Document:
<<<<

Of course, fossil fuel companies aren’t the only ones who have realised that if you package a product in the right way, Gen Z might buy it—or at least make a TikTok about it—despite all its negative connotations. States like Russia and the UK have also started to tap into influencer marketing to digitalise, personalise and romanticise government campaigns and political propaganda.

Yet, if netizens are anything, it is hypervigilant about fake and inauthentic brand offerings. So much so that the pure concept of fossil fuel companies reaching out to influencers even inspired this comedic trend.

Interestingly enough, it seems as though most parents weren’t overly concerned about the idea of their offspring standing in the middle of the ocean on a metal structure while watching it extract oil from the ground (That’s what an oil rig does, right? Wait, let me google it… Ok, I’m back. Yep, nailed it).

Some content creators even seemed genuinely offended that their parents didn’t express more concern for their safety.

However, this TikTok trend isn’t about the safety of oil rigs, it’s about oil and gas companies  persistently attempting to create the narrative that these sites are adventurous and benign to a generation that is painfully aware of their negative impact on the environment and local communities.

There is something very eerie and weird about posts with the hashtag #Shellroadtrip on the same feed that gets updates from Greta Thunberg, Leah Thomas and Just Stop Oil. It’s a noticeable outlier and a flawed attempt to stay relevant to a generation that has very vocally and repeatedly rejected these companies. An oil rig contradicts with the seemingly beautiful and glamorous life of influencers just as much as it contradicts with the ideological mindset of Gen Zers.

>>>>

Recorded data:
<<<<

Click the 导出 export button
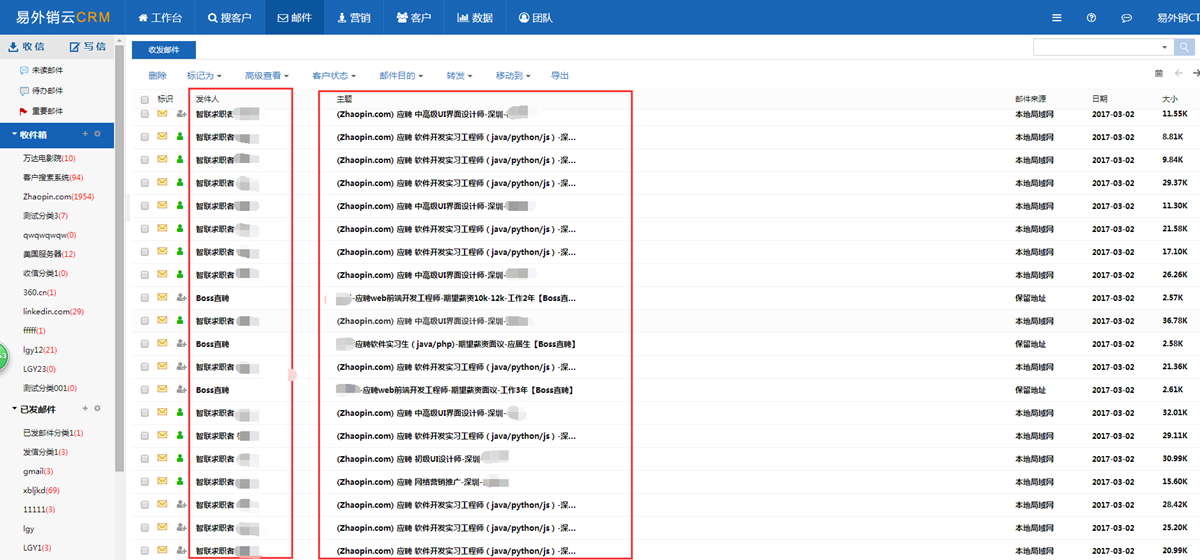The width and height of the screenshot is (1200, 560). click(x=560, y=75)
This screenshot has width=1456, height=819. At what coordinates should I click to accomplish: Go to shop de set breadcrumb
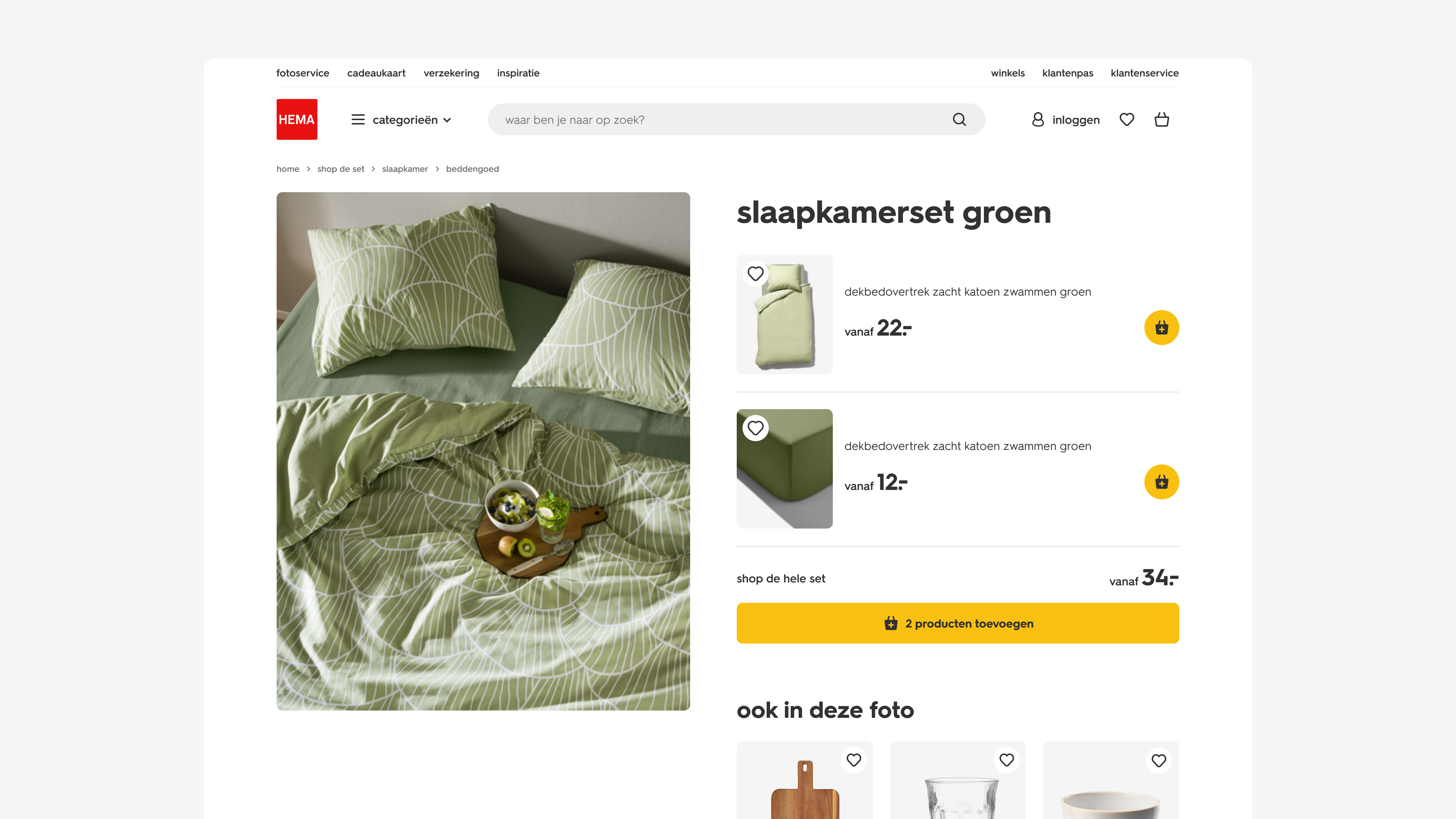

>>>>

Exercises:
• 1. From the passage on oil companies and influencers, extract the words starting at "Of course, fossil" and ending at "this comedic trend.".
• 2. According to the passage on oil companies and influencers, which two states have begun using influencer marketing for government campaigns and political propaganda?
The listing has no connection to the passage on oil companies and influencers.

Responses in order:
• 1.
Of course, fossil fuel companies aren’t the only ones who have realised that if you package a product in the right way, Gen Z might buy it—or at least make a TikTok about it—despite all its negative connotations. States like Russia and the UK have also started to tap into influencer marketing to digitalise, personalise and romanticise government campaigns and political propaganda.

Yet, if netizens are anything, it is hypervigilant about fake and inauthentic brand offerings. So much so that the pure concept of fossil fuel companies reaching out to influencers even inspired this comedic trend.

• 2. Russia and the UK